Begin at the line that holds "Given: Select the" and retype every line through the end of the material, both included. Leave out the pictures.

____

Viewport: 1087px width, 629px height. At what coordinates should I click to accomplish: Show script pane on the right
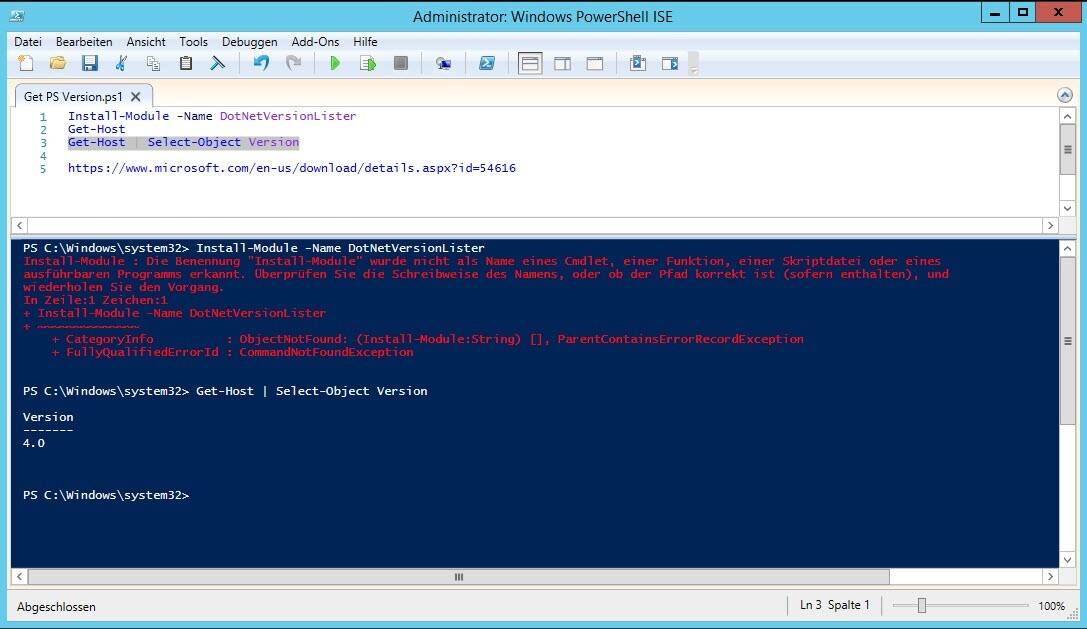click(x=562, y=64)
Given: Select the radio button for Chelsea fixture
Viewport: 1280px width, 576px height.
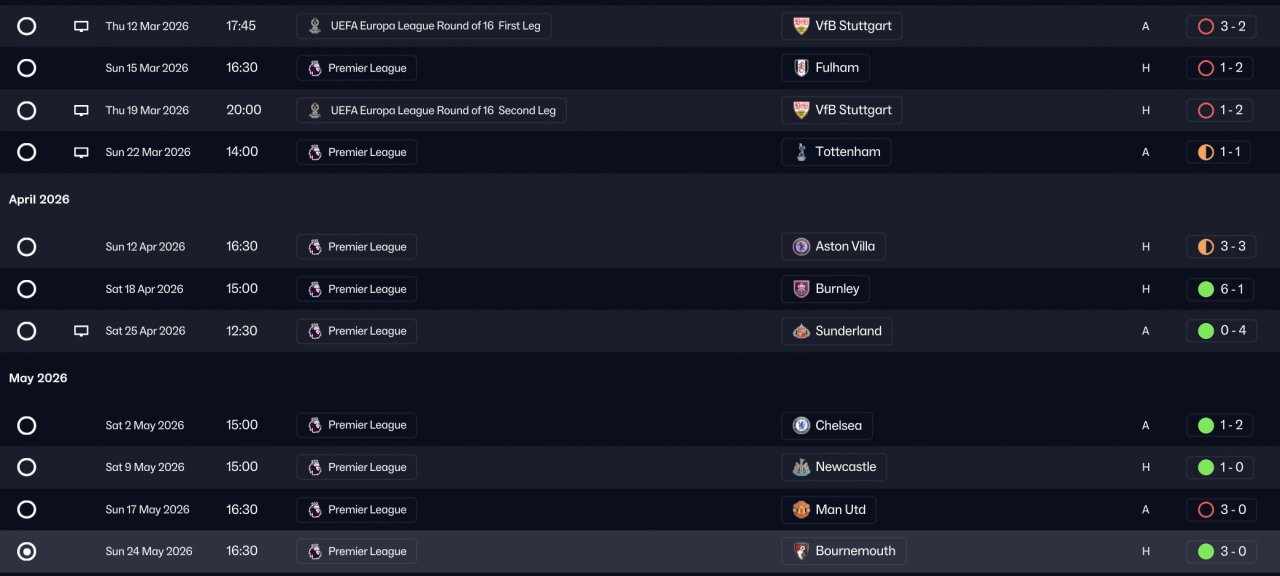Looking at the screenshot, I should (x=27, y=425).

____

#### COMPLETED TASK
Given: Select the radio button for Chelsea fixture
Viewport: 1280px width, 576px height.
Looking at the screenshot, I should (x=27, y=425).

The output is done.